Submitted by No_Possibility_7588 t3_10gu68z in deeplearning
I predicted that a certain change in the architecture of my agents would boost their coordination (in the context of multi-agent reinforcement learning). However, I tested this in the Meetup environment and it is not working, in the sense that it performs slightly worse than the baseline. This is how the environment works: three agents must collectively choose one of K landmarks and congregate near it. At each time step, each agent receives reward equal to the change in distance between itself and the landmark closest to all three agents. The goal landmark changes depending on the current position of all agents. When all K agents are adjacent to the same landmark, the agents receive a bonus of 1 and the episode ends.
Scientifically speaking, how can I be rigorous about testing this hypothesis again? A few ideas:
1 Repeat the experiment multiple times with different random seeds to ensure that the results are robust and not influenced by random variations.
2 Vary the parameters of the agent
- Vary the number of modules used in the policy and test the effect on coordination.
- Increase the number of agents
3 Vary the parameters of the environment
- Changing the number of landmarks
- Adding distractors
4 Test another environment
What do you think?
-
suflaj t1_j54vkhl wrote
Well you would at minimum need to explain why it didn't meet your expectations. You need to elaborate on what grounds you hypothesized what you hypothesized, and why that was a wrong basis or elaborate on what happened that you didn't predict would.

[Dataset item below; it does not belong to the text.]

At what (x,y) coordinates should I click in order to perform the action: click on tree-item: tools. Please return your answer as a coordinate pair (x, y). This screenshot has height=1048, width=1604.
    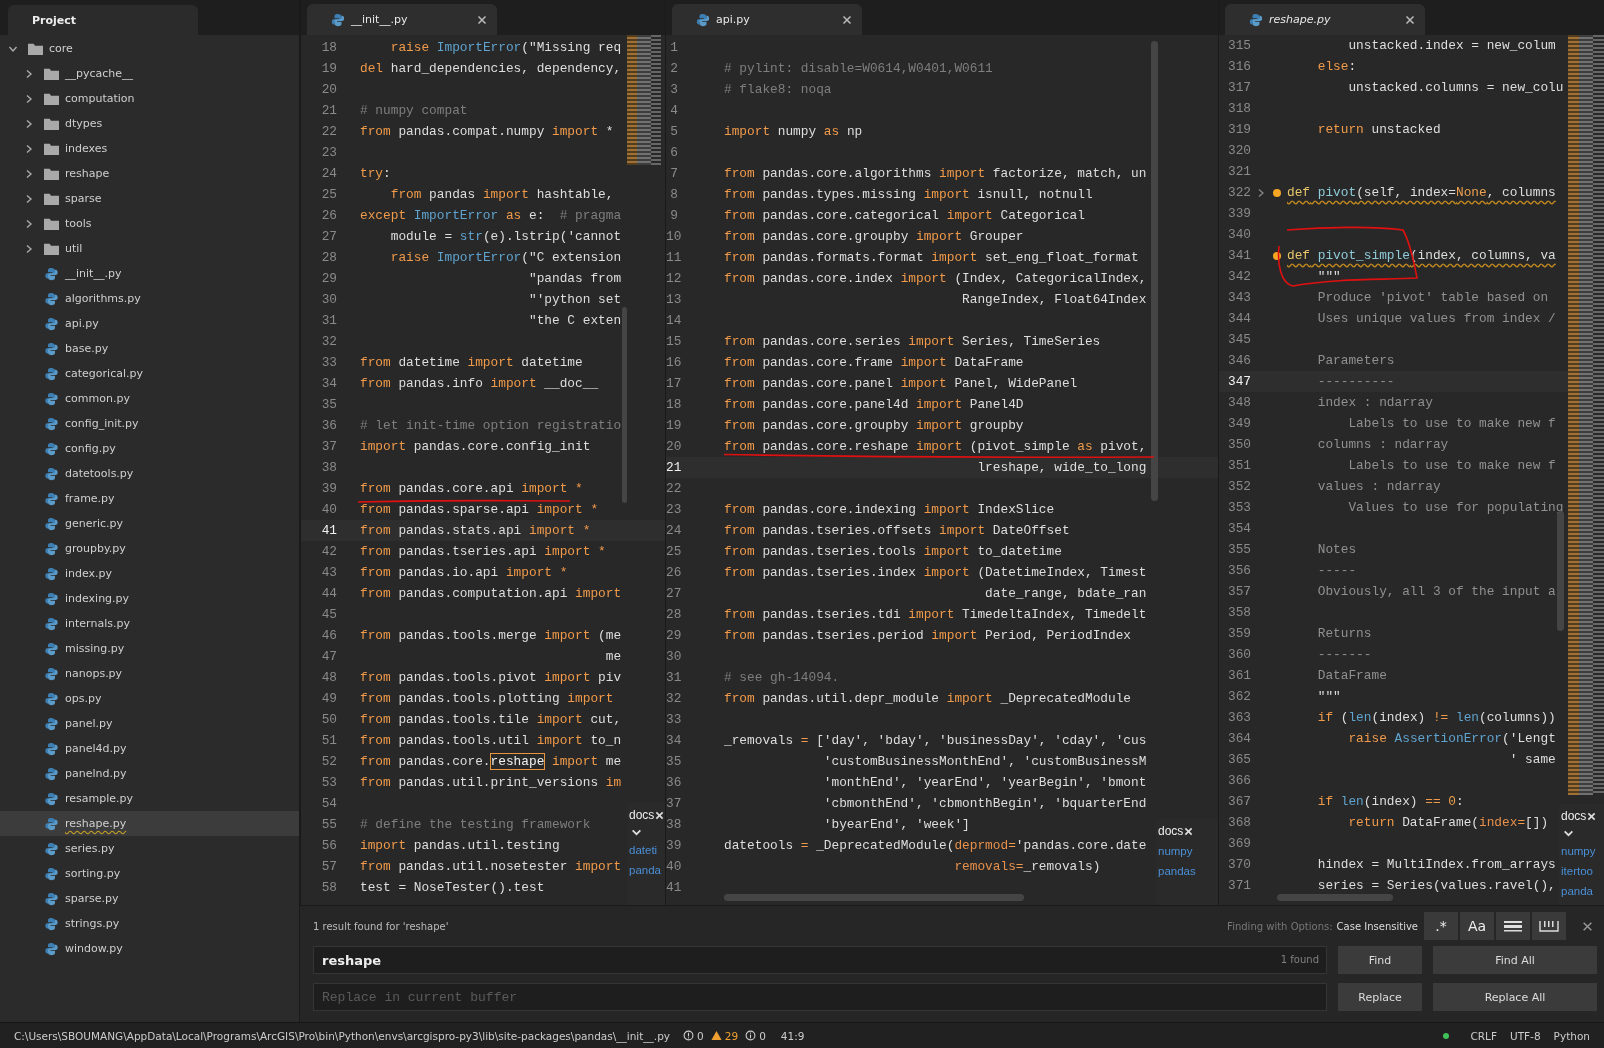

I also, ex., assumed that vision transformers would get better performance on the task I had. But when they didn't (they were sometimes outperformed by YOLO v1), I investigated why, and laid out the proof why it was not human error (aside from my judgement), as well as suggestions on how to proceed next. To do that I rerun the experiment many times, changed hyperparameters, swapped out detectors, all to narrow down that it wasn't actually the inadequate settings, but the arch and specific model themselves.